In einer für die Mathematik glorreichen Zeit war Hilbert das überragende Oberhaupt einer Schule, die Naturwissenschaften und Technik die Mittel an die Hand gab, die Welt neu zu begreifen. Diese Schule zog begabte junge Menschen aus der ganzen Welt an, einen sehr bunten und genialen Haufen von Menschen, unkonventionell in jeder Hinsicht. Für seine Schüler setzte er sich bedingungslos ein, wie etwa für Emmy Noether, die er als Dozentin kaum durchsetzen konnte gegen seine dem Frauenbild des Kaiserreichs verpflichteten Kollegen von der Philosophischen Fakultät (und auch das nur unter dem Verweis auf den Unterschied zwischen Fakultät und Badeanstalt). Sein Markenzeichen war die im Sinne des großen Euklid benannte axiomatische Methode, in der sich der Ehrgeiz ausdrückte, des Pudels Kern nicht nur zu verstehen, sondern das Tier auch auf logisch einwandfreie, formale Weise wieder zusammenzusetzen. Sie ist der Versuch, die Dinge von ihrer inneren Logik her zu verstehen. Gedanklich war das eine Revolution, der Bruch mit einer romantischen Tradition, die den Mathematiker nur seiner genialen Intuition verpflichtet sah.

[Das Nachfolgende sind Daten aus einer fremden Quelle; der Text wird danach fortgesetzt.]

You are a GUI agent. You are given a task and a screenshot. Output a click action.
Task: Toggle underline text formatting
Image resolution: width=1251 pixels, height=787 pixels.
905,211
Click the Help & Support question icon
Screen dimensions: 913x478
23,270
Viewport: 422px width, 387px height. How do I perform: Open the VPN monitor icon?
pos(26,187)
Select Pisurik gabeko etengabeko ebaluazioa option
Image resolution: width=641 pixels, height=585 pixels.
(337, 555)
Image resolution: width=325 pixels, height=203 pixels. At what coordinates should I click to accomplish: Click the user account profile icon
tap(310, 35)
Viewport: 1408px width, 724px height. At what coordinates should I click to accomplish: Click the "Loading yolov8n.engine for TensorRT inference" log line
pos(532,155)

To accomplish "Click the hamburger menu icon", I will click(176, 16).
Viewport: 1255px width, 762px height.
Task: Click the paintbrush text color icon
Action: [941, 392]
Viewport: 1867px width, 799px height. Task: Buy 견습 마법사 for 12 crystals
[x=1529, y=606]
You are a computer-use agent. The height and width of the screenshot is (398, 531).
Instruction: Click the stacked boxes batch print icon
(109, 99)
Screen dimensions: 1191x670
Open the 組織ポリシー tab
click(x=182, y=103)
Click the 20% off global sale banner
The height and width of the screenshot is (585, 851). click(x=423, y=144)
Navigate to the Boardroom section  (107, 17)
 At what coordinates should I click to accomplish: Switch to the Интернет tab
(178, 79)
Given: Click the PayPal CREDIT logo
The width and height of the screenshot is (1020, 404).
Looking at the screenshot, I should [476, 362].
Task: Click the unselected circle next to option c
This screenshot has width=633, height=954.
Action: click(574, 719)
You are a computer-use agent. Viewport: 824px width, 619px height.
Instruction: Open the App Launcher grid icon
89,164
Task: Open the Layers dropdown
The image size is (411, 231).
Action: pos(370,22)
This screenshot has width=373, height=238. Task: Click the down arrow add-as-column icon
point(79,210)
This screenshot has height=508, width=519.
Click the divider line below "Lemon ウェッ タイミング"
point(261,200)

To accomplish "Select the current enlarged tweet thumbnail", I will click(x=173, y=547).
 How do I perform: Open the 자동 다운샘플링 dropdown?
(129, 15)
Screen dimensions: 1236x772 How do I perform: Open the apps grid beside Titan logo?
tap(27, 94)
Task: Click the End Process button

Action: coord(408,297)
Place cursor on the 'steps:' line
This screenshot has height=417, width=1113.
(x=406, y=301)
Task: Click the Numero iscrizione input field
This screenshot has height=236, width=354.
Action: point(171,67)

Das mathematische Wissen hat den Aufbau einer Pyramide. Die meisten von uns haben in der Schule eine im Kern dunkle Wissenschaft erlebt, die aus der richtigen Anwendung auswendig gelernter Formeln besteht und erst durch den Einsatz von Taschenrechnern erträglich wird. Diese Schulmathematik ist die breite Basis der Pyramide und objektiv langweilig – diese Ahnung der Amateure kann jeder Profi bestätigen. Mathematik ist aber, wie die Profis im selben Atemzug beteuern, auch interessant und schön. Interessant wird es dort, wo die Mathematik mit der Realität in Berührung kommt und anschaulich wird. Ein sehr großer Teil der Mathematik ist aus der Beschäftigung mit konkreten Problemen entstanden und an dieser Nahtstelle zwischen Geist und Natur wird sie greifbar. Etwa wenn sich die Orientierungsleistung von Tunesischen Wüstenameisen am besten als ein Operieren mit Vektoren begreifen lässt, oder wo das klügste Vorgehen im Glücksspiel Thema der Wahrscheinlichkeitsrechnung wird. Schön ist die Mathematik an der Spitze der Pyramide, wo sie zu einer ästhetischen Erfahrung werden kann, wenn der mühevolle Aufstieg in Zahlentheorie, Topologie oder Algebra mit einer Ahnung von ewiger Wahrheit und Harmonie belohnt wird. Sie hat dort viel mit Inspiration und einem freien Spiel der Formen zu tun, die von alters her mit der sinnlichen Erfahrung von Schönheit assoziiert werden. Wenn das strenge Gerüst der mathematischen Begriffsbildung erst einmal gemeistert ist, bietet sich ein völlig anderes Bild. Es ist, als rage die Spitze der Pyramide aus einem Wolkenmeer unscharfer und unzusammenhängender Begriffe heraus.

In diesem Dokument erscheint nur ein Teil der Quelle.